“Are you willing to undertake a dangerous mission behind the enemy lines, knowing you may never return alive.” Thus opens Cloak and Dagger, an early-1950s radio series dramatizing the experiences of OSS (Office of Strategic Services) agents during World War II, “ordinary citizens who to this question answered ‘Yes.’” On this day, 27 August, in 1950, Cloak and Dagger presented “The Black Radio,” a story “suggested by actual incidents” concerning an “OSS agent who broadcast allied propaganda from behind enemy lines.” A radio thriller about radio? I had to tune in, of course, but got distracted by a little incident very early in the story.
Narrated by Larry Haines as Major Mark Lange, “The Black Radio” opens in the “big gadget room” at the OSS headquarters in Washington. It is a quiet day when, all of a sudden, one of Lange’s colleagues grabs his arm and, warning him about an air raid, detonates a small device in his waste basket. Just a prank among co-workers. The latest OSS gadget, Lange learns, is “a little noisemaker” about the size of a lemon, “great if you are in a tight spot and want to start a riot,” his colleague laughs. “We call it the Hedy Lamarr.”

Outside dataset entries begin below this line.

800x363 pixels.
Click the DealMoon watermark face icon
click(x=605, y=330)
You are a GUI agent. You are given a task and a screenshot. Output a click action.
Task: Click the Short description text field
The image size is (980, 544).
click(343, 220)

The real Hedy Lamarr, of course, was more than a “little noisemaker.” Not only was she an accomplished Hollywood actress, but an inventor as well. Together with theaforementioned composer George Antheil,, Lamarr (seen above with Ish Kabibble and Kay Kyser at a Command Performance broadcast) developed a patented radio control for torpedoes, based on the principle of “frequency hopping”; but the navy would not have anything to do with the invention . . . at least not until the patent had expired.
And yet, “The Black Radio,” along with a few other episode of Cloak and Dagger, is not the kind of he-man adventure you might expect from a series so titled. It was penned by short story writer Winifred Wolfe, who, aside from being for a time the head writer for the television soap opera As the World Turns, became known for her stories about career women. “Ask Any Girl”—she knew their stories. Perhaps, Wolfe was merely commenting on the sexism in the work field when she exploded that little crack about Lamarr. “The Black Radio” does have a formidable woman at its center.

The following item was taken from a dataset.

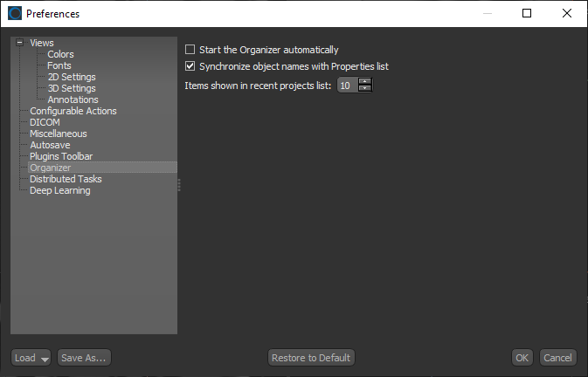Show Autosave settings
The image size is (588, 377).
pyautogui.click(x=50, y=145)
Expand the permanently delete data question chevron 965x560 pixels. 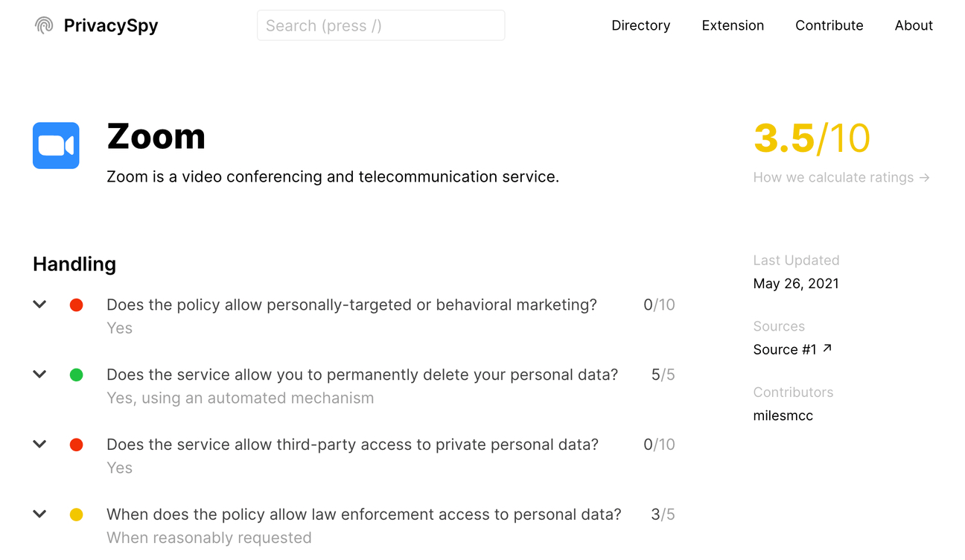pos(40,374)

Major Lange is sent to Germany to weaken resistance with black propaganda by cutting in on the local Nazi stations to tell the people of Freiburg the kind of stuff the OSS wants them to hear. This was to prepare for the US invasion of Germany. The “Black Radio” in that strategic region was already manned, Lange learns. Or, rather, it was womanned—and the agent, Lucille, has not been heard from in over three months.
Our narrator begins to fantasize about Lucille, imagining her to be young and beautiful. It is here that Wolfe plays a trick on the Haines and the audience—for Lucille has “neither been slim nor young for longer than [she] can remember.” She once “taught history in grade school; now she was “helping to make it.” For this, she is prepared to die.

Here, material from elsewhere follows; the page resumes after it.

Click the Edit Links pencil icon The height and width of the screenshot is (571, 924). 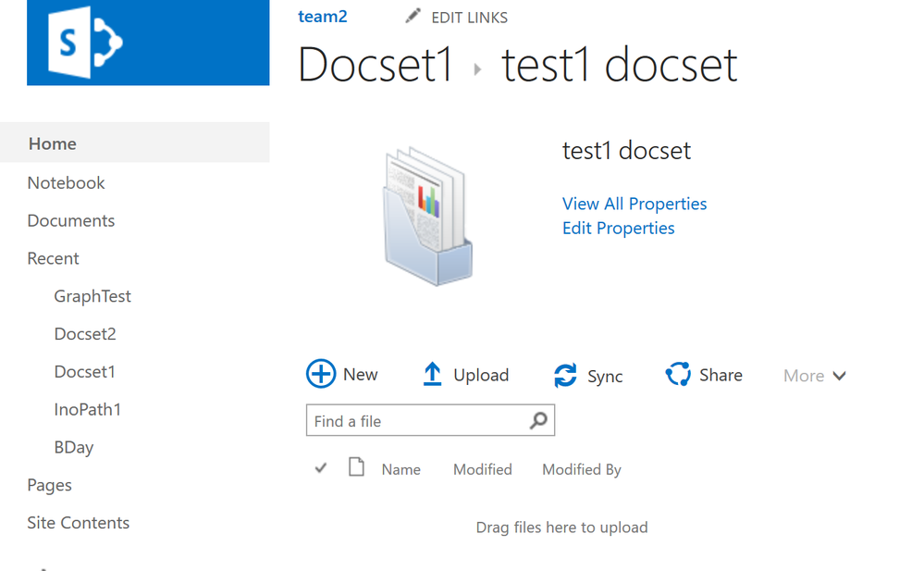[x=413, y=16]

A well-crafted episode in the Cloak and Dagger series, “The Black Radio” recalls Charles J. Rolo’s reports on the “pirate stations” broadcasting in “defiance of the Nazis.” In Radio Goes to War (1942), a signed copy of which is in my library, Rolo “recount[s] episodes in the melodrama” of what he calls “one of the most thrilling chapters in the history of underground movement.”
Ever since the outbreak of war, mysterious voices supposedly broadcasting from within Nazi-controlled territory have periodically been picked up by vigilant listeners. [. . .] If any of these stations was really operated inside of occupied Europe, it was a suicide venture. Modern technical equipment makes it an easy matter for engineers of the German radio to detect the whereabouts of a bootleg transmitter.
“The Black Radio” and its operators do not escape detection. Featuring the voices of Barry Kroeger (as a Gestapo clerk), German-born Stefan Schnabel, and Adolf Hitler (in newsreel footage), the play is rendered particularly poignant by the casting of Lucille. Heard in the role is Hungarian-born stage actress Lili Darvas, the Tony-Award nominated wife of playwright Ferenc Molnar, with whom she was forced to emigrate to the United States in the 1930s. Wolfe’s play gave Darvas an opportunity to impersonate a freedom broadcaster making some noise from within.
As it turns out, Wolfe reserved a strong supporting role as well for “Hedy Lamarr. The “little noisemaker” ends up creating a riot in the place where most people would expect Lamarr to work her magic: in a crowded movie theater.